Segment Start: Available data
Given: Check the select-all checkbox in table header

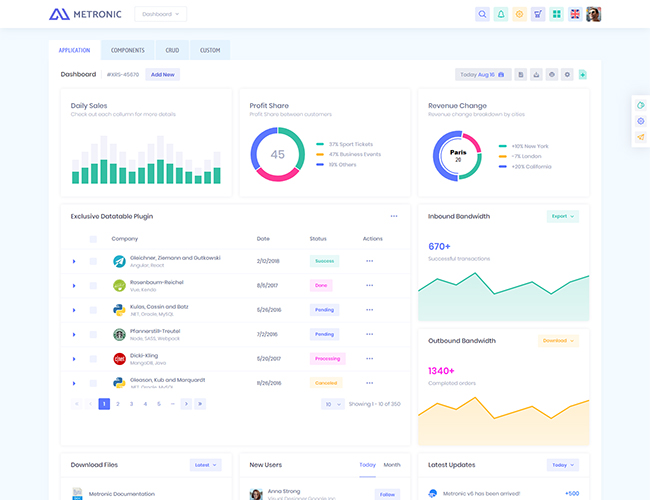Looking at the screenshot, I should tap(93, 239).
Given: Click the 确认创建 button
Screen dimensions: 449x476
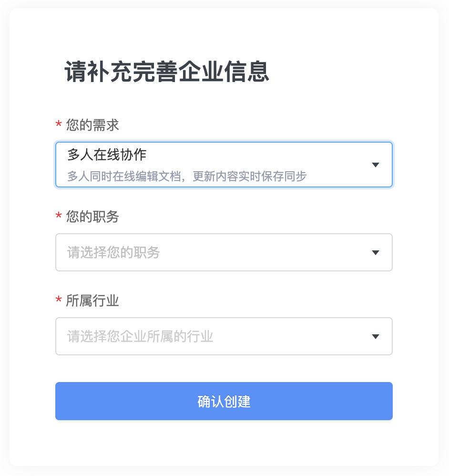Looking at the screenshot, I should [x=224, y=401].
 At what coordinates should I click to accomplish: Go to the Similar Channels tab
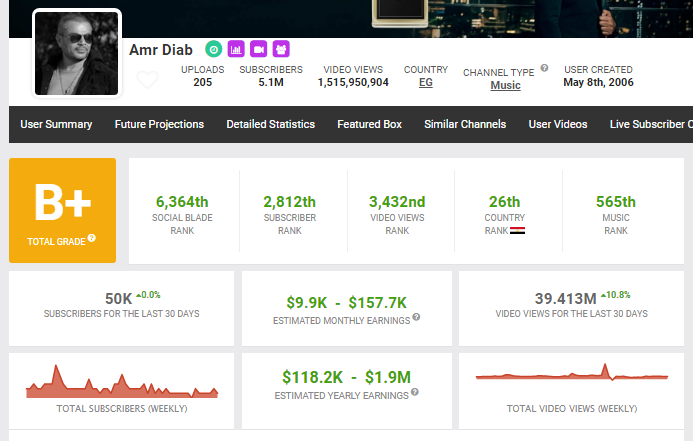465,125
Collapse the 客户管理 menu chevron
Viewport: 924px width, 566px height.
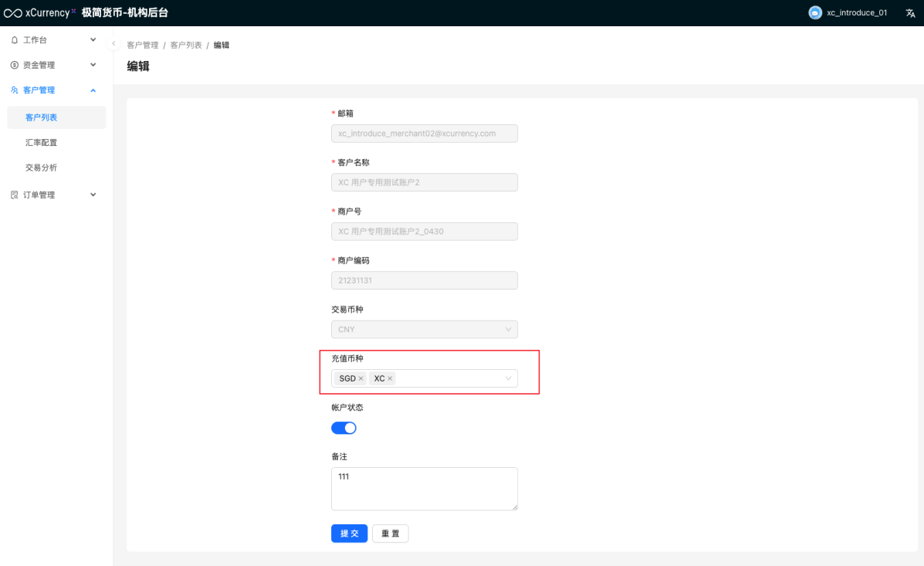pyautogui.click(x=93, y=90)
Segment End: Available data
Segment Start: Available data
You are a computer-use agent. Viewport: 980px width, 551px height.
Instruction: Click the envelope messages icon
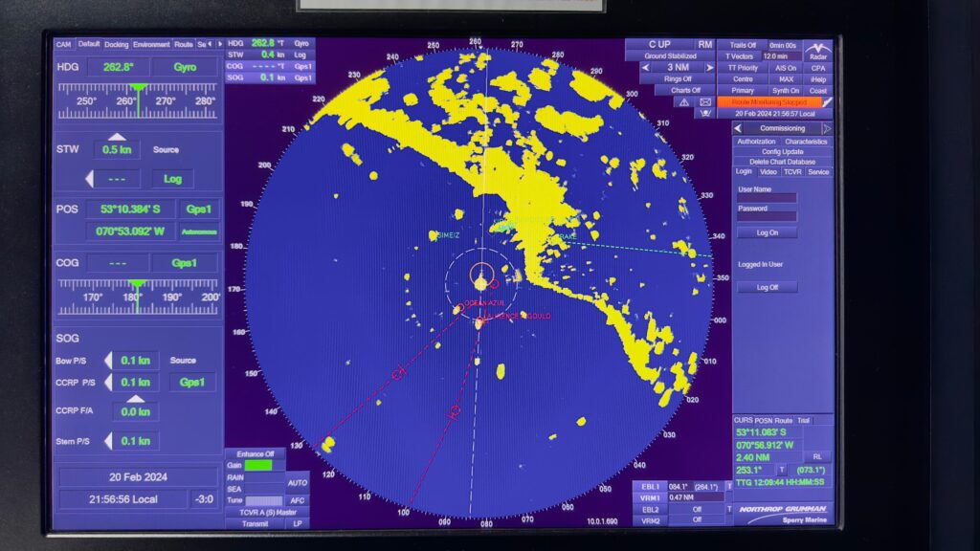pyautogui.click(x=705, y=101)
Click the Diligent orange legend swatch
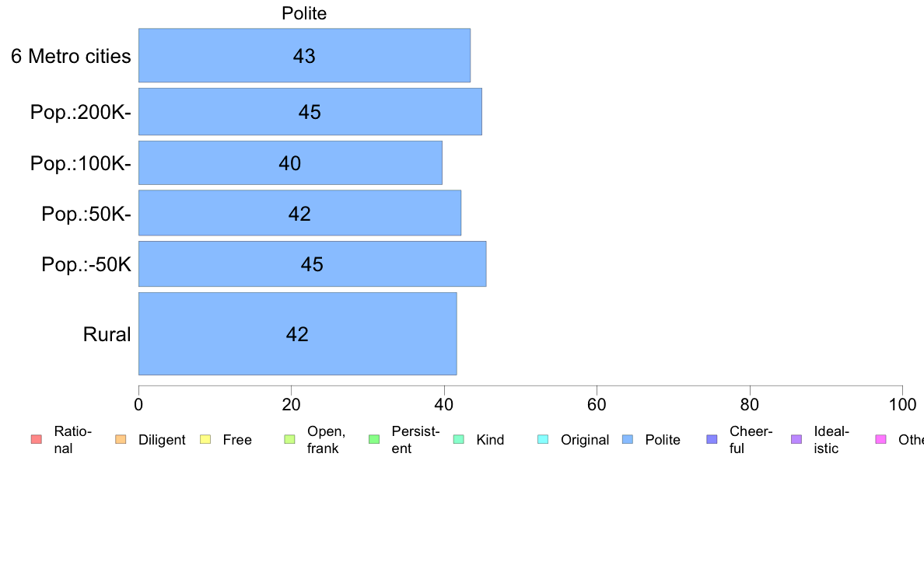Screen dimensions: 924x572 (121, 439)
Segment End: Available data
Segment Start: Available data
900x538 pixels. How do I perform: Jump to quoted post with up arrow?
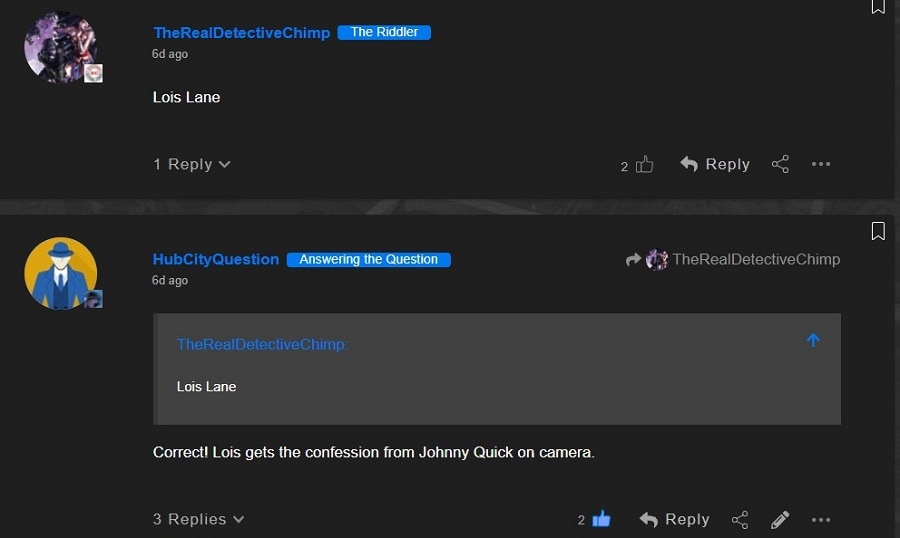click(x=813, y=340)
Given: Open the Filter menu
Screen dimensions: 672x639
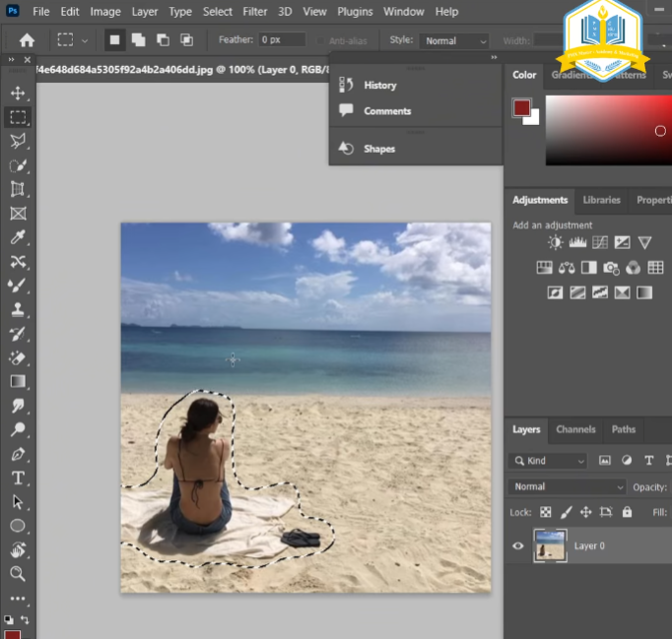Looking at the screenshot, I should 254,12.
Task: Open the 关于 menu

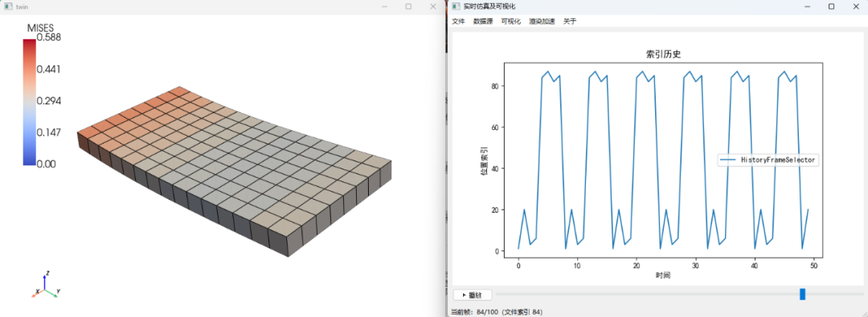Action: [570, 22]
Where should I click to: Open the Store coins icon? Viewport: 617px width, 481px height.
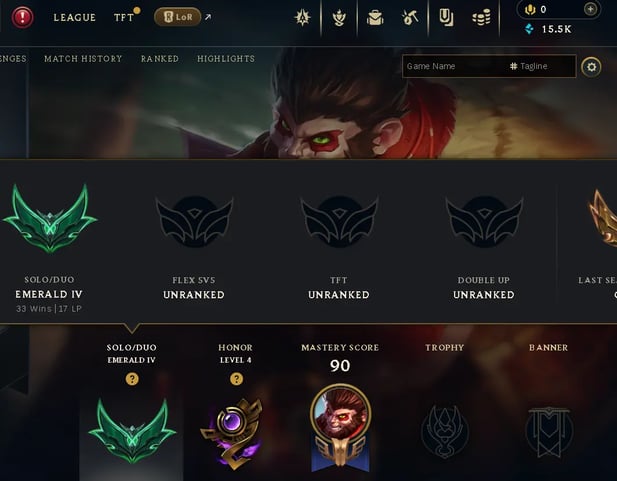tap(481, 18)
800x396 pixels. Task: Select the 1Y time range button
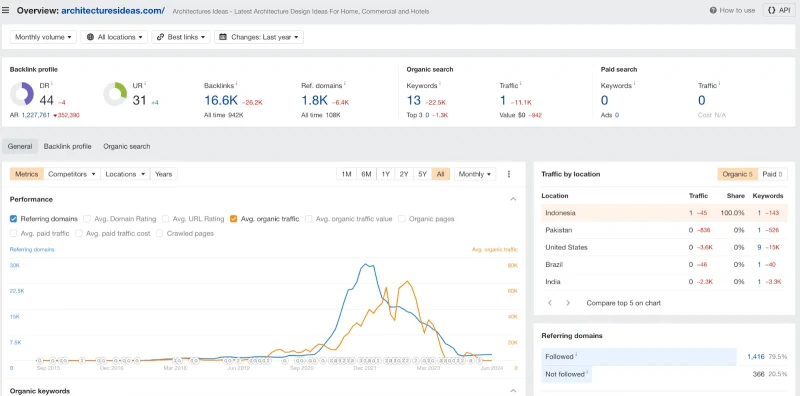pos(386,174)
Segment End: Available data
§ Task
Would you set down only the lines above from the line with "Given: Check the" to the line with "Collapse the 客户管理 menu chevron", both included, exactly as they stand and without the pictures?

§ Expected answer
Given: Check the select-all checkbox in table header

Looking at the screenshot, I should tap(93, 239).
Given: Click the 确认创建 button
Screen dimensions: 449x476
Looking at the screenshot, I should [x=224, y=401].
 At what coordinates should I click to accomplish: Go to the Similar Channels tab
465,125
Collapse the 客户管理 menu chevron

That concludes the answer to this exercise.